As a result, Kemaleddin Pasha was expelled from the imperial family and exiled to Bursa. In addition to the customary loss of his status as damat, he was also stripped of his military rank and decorations.

Semih Mümtaz, whose father Reşid Mümtaz Pasha, the governor of Bursa, was responsible for supervising Kemaleddin Pasha during his internal exile, makes no mention of any alleged plot to poison Fatma Naime Sultan. Instead, he describes the relationship between Princess Hatice Hanım and Kemaleddin Pasha as having been limited to the exchange of romantic letters. Mümtaz further claims that Princess Hatice deliberately arranged for these letters to be intercepted and revealed to Sultan Abdülhamid II, in retaliation for the husband chosen for her by the sultan.

****

**Activities**
• A. According to the Kemaleddin Pasha passage, to which city was Kemaleddin Pasha exiled?
• B. List every person mentioned by name in the Kemaleddin Pasha passage.
• C. Carry on the Kemaleddin Pasha passage, starting after its final sentence.

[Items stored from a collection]
****

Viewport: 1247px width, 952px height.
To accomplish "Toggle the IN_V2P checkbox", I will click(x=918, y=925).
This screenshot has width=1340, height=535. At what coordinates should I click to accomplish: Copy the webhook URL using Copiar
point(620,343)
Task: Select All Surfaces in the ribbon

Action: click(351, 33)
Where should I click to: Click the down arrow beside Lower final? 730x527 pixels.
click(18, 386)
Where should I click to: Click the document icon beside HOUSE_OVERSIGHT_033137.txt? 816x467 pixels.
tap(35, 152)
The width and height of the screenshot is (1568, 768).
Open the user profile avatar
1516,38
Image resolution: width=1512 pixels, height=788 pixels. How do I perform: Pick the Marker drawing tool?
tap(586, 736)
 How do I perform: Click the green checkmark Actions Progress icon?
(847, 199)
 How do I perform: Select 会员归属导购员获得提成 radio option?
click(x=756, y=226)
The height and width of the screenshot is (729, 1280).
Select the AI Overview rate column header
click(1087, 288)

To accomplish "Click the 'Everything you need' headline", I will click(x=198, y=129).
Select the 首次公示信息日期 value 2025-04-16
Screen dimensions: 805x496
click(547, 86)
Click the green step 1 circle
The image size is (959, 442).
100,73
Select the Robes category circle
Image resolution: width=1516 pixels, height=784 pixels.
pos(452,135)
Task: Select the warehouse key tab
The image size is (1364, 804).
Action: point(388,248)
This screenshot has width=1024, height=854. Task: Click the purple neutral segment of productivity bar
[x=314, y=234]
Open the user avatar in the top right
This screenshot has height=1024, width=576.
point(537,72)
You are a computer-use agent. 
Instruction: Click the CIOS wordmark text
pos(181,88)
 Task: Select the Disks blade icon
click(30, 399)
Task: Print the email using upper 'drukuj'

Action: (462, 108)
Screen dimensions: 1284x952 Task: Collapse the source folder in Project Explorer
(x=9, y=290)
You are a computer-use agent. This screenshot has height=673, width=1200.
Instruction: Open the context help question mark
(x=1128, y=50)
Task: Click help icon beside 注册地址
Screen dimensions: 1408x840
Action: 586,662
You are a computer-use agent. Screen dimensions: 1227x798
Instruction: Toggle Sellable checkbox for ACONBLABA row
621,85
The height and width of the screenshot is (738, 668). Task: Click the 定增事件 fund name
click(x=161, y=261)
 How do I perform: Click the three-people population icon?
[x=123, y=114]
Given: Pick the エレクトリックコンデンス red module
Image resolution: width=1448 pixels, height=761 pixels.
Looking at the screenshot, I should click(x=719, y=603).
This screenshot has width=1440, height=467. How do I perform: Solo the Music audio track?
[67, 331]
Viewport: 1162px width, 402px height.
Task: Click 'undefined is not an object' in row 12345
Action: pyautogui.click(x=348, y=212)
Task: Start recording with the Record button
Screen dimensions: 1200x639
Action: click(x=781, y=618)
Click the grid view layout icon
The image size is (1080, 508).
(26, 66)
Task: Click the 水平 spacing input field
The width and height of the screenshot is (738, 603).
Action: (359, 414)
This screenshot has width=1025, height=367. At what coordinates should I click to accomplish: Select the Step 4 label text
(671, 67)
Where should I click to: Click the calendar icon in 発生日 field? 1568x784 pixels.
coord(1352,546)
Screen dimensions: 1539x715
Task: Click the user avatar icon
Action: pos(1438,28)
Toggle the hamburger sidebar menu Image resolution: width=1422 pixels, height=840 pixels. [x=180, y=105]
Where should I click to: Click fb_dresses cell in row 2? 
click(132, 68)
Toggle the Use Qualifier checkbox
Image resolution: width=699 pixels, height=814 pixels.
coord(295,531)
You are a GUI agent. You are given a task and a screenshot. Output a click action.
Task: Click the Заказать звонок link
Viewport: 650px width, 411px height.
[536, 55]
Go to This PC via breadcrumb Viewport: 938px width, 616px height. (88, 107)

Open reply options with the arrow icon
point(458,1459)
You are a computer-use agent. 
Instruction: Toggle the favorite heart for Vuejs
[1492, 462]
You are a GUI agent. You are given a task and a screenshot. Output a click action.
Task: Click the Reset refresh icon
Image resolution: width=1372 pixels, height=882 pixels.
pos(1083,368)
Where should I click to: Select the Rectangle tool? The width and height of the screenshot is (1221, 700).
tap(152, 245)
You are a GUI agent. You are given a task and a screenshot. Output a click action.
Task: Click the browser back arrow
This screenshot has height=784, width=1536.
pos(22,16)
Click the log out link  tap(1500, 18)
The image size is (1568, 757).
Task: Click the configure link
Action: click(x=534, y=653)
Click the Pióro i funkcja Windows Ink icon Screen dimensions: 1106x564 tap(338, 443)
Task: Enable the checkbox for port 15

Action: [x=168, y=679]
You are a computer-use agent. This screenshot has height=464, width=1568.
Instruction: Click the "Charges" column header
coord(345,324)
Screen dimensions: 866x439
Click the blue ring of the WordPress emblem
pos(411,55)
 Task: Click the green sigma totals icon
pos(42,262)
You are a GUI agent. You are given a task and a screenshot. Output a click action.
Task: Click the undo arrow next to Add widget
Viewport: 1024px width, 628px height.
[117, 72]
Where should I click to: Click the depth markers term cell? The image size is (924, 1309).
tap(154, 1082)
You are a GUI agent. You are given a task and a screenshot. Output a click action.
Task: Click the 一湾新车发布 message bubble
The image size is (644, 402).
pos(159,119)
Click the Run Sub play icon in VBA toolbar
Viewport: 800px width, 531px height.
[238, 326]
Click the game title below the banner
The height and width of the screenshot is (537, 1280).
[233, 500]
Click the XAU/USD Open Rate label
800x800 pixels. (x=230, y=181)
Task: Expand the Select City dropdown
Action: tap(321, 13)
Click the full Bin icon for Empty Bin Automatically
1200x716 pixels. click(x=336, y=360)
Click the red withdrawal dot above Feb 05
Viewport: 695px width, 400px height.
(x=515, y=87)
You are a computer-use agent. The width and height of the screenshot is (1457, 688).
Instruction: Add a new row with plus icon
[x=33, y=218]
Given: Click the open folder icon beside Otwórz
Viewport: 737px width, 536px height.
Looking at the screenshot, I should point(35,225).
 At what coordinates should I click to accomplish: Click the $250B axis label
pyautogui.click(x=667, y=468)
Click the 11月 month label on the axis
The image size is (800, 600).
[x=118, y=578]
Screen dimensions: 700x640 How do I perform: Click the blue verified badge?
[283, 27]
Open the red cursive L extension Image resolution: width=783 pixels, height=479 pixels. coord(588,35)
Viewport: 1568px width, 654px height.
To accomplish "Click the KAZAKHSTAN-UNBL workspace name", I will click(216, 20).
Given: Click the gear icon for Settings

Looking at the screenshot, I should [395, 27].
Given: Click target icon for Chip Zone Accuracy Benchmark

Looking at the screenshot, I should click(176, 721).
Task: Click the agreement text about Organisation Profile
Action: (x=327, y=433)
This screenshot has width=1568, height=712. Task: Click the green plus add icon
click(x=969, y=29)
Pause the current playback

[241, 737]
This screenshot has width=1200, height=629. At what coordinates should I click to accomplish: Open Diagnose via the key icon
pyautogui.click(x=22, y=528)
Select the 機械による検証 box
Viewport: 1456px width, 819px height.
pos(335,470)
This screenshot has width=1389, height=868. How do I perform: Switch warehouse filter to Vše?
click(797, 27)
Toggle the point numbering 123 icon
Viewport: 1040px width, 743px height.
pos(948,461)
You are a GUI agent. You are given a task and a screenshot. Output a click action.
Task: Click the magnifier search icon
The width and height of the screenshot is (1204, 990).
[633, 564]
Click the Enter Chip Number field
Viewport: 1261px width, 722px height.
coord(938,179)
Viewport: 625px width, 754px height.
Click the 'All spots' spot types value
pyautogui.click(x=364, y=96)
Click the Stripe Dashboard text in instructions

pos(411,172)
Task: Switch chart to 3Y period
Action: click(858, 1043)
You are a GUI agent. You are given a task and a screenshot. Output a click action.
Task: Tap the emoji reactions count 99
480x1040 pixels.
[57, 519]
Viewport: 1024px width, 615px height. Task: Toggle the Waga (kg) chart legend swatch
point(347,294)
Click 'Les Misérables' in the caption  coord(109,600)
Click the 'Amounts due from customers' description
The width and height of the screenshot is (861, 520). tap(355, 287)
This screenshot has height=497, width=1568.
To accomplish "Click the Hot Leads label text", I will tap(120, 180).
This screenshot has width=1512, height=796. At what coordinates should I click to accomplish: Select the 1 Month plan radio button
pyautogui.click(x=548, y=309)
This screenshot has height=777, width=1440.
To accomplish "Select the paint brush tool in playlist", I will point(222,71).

****

**Response list**
• A. Bursa

• B. Kemaleddin Pasha, Semih Mümtaz, Reşid Mümtaz Pasha, Fatma Naime Sultan, Princess Hatice Hanım, Sultan Abdülhamid II

• C.
== Later life and death ==
In 1904, Kemaleddin Pasha was exiled to Bursa, which, due to its proximity to Istanbul and the governor Reşid Mümtaz Pasha's close ties to Abdul Hamid, allowed the capital to closely monitor him. Reşid Pasha, a relative of Kemaleddin Pasha, oversaw his house arrest, ensuring he remained under supervision. Kemaleddin Pasha stayed in Bursa under these conditions until the proclamation of the second Constitutional Monarchy four years later.

In 1908, following the Second Constitutional Era, he returned from exile to Constantinople. All his decorations and ranks were restored. He did not undertake any official duties after his return and lived in isolation for the rest of his life. Mehmed Kemaleddin Pasha died in 1920.